Speaking on the gendered effects of climate change during the webinar, one of the panellists Olivia Adhiambo Ojwando, a policy specialist from Kenya, highlighted that women are disproportionately affected by the effects of climate change due to traditional gender roles. She highlighted that their limited access to decision making processes in tackling climate change is a gross injustice as they play a critical role in climate mitigation.
Presenting on the implementation of the UNFCCC Gender Action Plan in East Africa, Honourable Christine Kaaya from Uganda highlighted that public participation of women in climate action is lacking due to resource constraints and submitted that countries should prioritise climate financing from a gender lens. Honourable Kaaya went on to highlight that in promoting the implementation of the Gender Action Plan, climate reporting should look at the different genders and how they are affected in order for project designs to reflect a gendered response to climate change.

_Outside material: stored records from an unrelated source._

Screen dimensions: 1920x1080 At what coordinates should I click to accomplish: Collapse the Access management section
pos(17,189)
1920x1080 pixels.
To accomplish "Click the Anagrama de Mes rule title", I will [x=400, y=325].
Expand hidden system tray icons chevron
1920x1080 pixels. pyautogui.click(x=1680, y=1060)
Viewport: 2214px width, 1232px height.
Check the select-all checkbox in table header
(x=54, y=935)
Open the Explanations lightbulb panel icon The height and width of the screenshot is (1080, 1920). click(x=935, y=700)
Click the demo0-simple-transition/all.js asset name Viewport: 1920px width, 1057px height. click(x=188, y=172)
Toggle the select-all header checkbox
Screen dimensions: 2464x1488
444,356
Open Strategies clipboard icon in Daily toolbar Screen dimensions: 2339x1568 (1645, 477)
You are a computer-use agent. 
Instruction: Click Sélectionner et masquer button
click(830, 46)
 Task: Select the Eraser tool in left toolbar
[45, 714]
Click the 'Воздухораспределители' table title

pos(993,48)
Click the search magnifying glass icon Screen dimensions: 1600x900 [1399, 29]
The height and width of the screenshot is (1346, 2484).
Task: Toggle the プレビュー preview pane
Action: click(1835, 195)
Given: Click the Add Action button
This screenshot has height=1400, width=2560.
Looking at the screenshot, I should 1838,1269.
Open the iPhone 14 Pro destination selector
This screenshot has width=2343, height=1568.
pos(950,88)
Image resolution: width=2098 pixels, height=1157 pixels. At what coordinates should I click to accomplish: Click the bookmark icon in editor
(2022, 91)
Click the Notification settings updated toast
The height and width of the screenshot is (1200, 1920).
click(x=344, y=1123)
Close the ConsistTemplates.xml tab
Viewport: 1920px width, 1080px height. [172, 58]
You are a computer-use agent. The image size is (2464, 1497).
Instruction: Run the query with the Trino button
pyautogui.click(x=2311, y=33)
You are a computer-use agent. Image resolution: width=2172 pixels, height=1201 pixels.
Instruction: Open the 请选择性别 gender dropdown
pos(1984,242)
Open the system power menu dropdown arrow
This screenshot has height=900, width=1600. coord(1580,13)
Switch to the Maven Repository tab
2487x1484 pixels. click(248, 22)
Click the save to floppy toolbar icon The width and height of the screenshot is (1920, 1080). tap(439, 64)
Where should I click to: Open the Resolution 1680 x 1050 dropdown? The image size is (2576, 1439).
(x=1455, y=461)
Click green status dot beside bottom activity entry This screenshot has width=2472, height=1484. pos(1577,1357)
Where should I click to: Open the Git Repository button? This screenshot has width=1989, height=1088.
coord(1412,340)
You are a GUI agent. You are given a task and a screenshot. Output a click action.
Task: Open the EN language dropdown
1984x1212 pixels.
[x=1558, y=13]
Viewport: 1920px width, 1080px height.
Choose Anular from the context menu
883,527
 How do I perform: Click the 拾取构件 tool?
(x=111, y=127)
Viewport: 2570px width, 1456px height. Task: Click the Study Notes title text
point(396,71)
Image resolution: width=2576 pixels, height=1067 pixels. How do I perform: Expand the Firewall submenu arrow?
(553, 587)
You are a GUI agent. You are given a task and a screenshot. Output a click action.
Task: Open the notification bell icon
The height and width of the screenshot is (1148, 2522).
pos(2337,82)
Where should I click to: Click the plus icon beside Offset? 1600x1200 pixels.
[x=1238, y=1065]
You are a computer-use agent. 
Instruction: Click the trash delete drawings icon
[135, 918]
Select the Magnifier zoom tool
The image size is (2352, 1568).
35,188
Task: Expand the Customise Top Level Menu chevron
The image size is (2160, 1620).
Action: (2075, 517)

Honourable James Ater from South Sudan highlighted that South Sudan has ratified international frameworks on climate change including the Paris Agreement and the UNFCCC. However, he noted that the biggest challenge is implementation of the Paris Agreement and the UNFCCC and called upon the government to prioritise implementation of these frameworks so as to create platforms for women to actively take part in climate action.
Delivering a presentation on the financing of climate change response, Fazal Issa Dinmohamed from Tanzania highlighted that women are more affected by climate change due to lack of resources to adapt to climate change. He then went on to recommend that gender financing should be integrated in climate action plans and that program designs should include a gender element so that women are not left behind as envisaged by the Gender Action Plan.
Hamira Kobusingye, a climate activist from Uganda, spoke on how women climate activists can be supported and highlighted that women are affected more adversely due to climate change. She called on governments to stop prioritising profits over people by allowing activities that contribute high volumes of emissions. She also called on governments to be open to engagements with all stakeholders working on climate change so that the interests of all groups, especially women, are considered in climate action.
Delivering her presentation on climate action in Southern Africa and what can be done for women and girls, Honourable Tatenda Mavetera from Zimbabwe highlighted the need for promotion of women led solutions for sustainable climate action especially with regards to resource allocation. She further highlighted the need for a regional plan and dialogue with stakeholders in the climate change sector which will speak into women inclusion.
Speaking on the way forward and what CSOs can do, Fred Ouma from Kenya said that it is crucial for CSOs across Africa to work with relevant ministries and departments and advocate for the inclusion of a gender component in all climate response actions so as to promote the implementation of the Gender Action Plan.
The webinar was attended by Civil Society Organisations, policy makers, climate activists and students from all over Africa. This event forms part of the Women’s Rights Unit Clinic’s 2022 advocacy campaign on climate change and gender and the Centre for Human Rights’ Green Justice Africa campaign.